I hope you had a happy and peaceful weekend in Easter. Our Easter was rainy, so it was’Pâque Aux Tisons‘(Easter for fire). I am starting to make Demob happy, since I have resorted permission to completely emerge from the restrictions subsequent to view in a week. Meanwhile, everyday life does not disappear.
Everything you hear about the Byzantine complexity of the French bureaucracy is true. Duration of our 28 years here, the Internet has developed. In theory, this should facilitate things. It does, in the sense that you can now perform many tasks remotely and load documents without having to visit the office in question. However, if it is somehow an exception, the Internet has worsened things.
I recently wrote about the mandatory exercise of all French. common To modify the postal address system so that each road has a name and each house a number. This aims to facilitate emergency services, mails, etc. They will find places, especially those isolated.
Theory versus practice
Recently, our Mairie sent us a letter that our house is now the number XXX, Chemin of XXXX. The number is the distance from the beginning of our lane. La Mairie locked a certificate That we must use our address with public services, etc.
All good and good. At least, that is, until you try to do it in practice. Somehow, I knew this was going to be more complicated than a simple tick box exercise. Until now, you have tasks, if not days, or our time. To be fair, it is likely to be so frustrating for public service employees who have to implement tontal and inflexible rules.
The letter said we could go to the Service-Public website, where all public services would report if we upload our certificate. This worked for approximately half of those we use. The rest, for some reason, were exceptions, and we had to notify them separately. This is where fun and games began. Here are two examples.
Striking sparks with EDF
I received an email from EDF (Electricité de France), saying that I had to call your customer service line to change my address. After enduring for seven minutes, turning what repetitive information alternated with irritating music, an operator said: “You should do it online.”
“But Edf sent me an email to which he told me on the phone.”
For the person’s credit, she spoke to me through the online version. First, I would not accept the new address. Then she took me to the bowels of the website, the equivalent of some dusty corridor that the public never enters. Finally, among us we succeed.
Lose the will to live with the post
The sausage was the Postale Banque. This sacred institution stops somewhere in 19Th Century.

My husband’s experience was Kafka style. He had to go to our village post office, about 6 km away, to solve his online account and change the address.
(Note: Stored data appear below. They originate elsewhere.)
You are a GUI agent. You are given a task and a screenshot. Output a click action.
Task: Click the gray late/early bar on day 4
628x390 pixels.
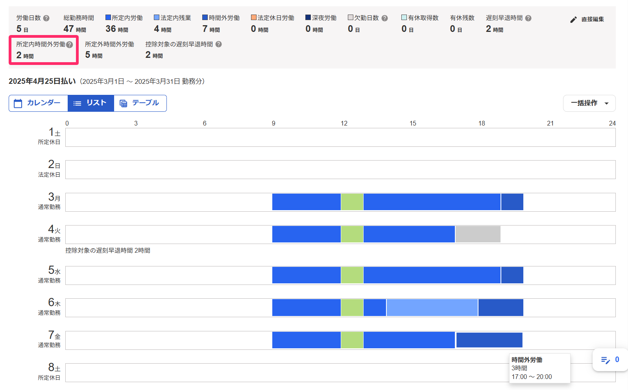point(478,234)
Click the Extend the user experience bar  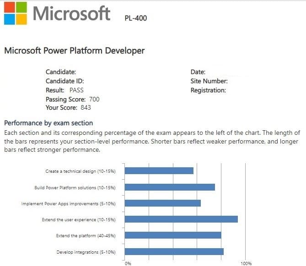point(181,219)
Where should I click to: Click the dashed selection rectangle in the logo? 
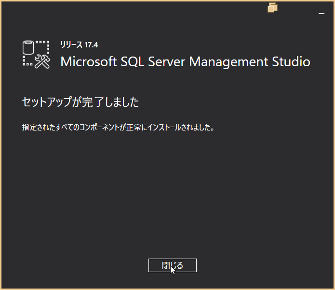43,46
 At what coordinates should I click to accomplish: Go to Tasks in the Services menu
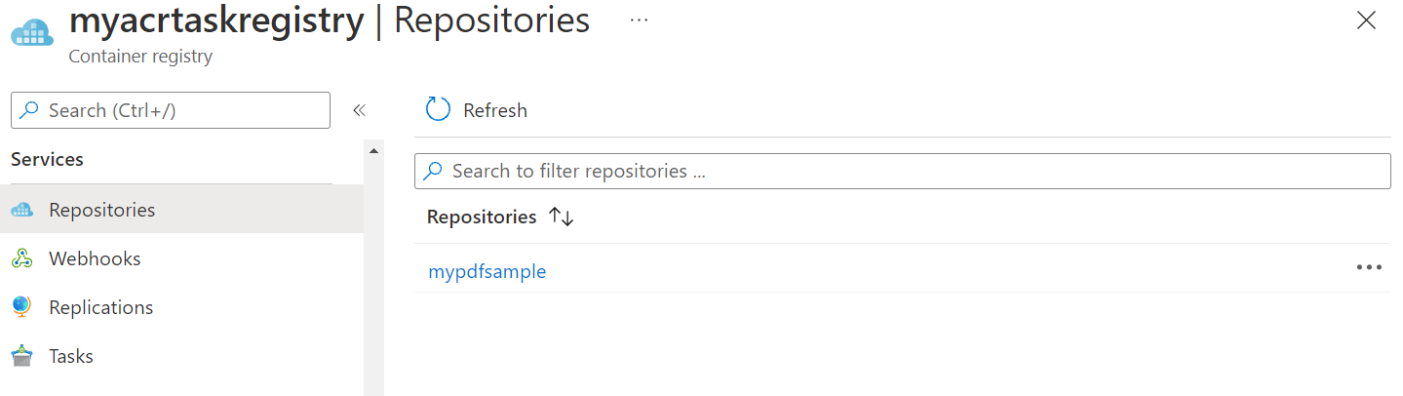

This meant completing an extensive way to ask all kinds or irrelevant questions. He forgot to take any identification with him (yes, he should have known it better), so he had to go home for it.
At the end of this, while the elongated tail was shuffled and muttered behind him, he was tolerant, he had to return in three days to collect his authorization code. And the outcome? When he reviewed his online account, the new address had been wrong.
Equal frustration
My experience with the same bank was different but equally frustrating. Your website told me to send a safe message requesting the change of address. A day later, a return message informed me that I needed to update my personal data. Once this is done, I should send my request again for the change of address. In addition, I would confirm whether I have my residence or rent and if I have a mortar.
Aviously, I consulted my personal information. I noticed that they had my nationality as French, which I am not and I have never claimed to be. Change this (that is, another person’s error) requires downloading a form, completing, scanning and loading it and providing support documents. All this simply to add a line to our address.
To answer the question the title of the publication raised, they have not taken me, but it can be just a matter of time.
Porto lived in any other country for almost three decades, and it is very possible that you tell me it is fair as Bath, or worse, where you live. In that case, you have my sympathy.
We accept this as the price we pay for the lifestyle we have chosen. May I know, there is no perfect place on the planet, and the advantages of living here still exceed tiny. To remind me that there is more in life than The paperrasse (Excessive paperwork), here are some spring flowers.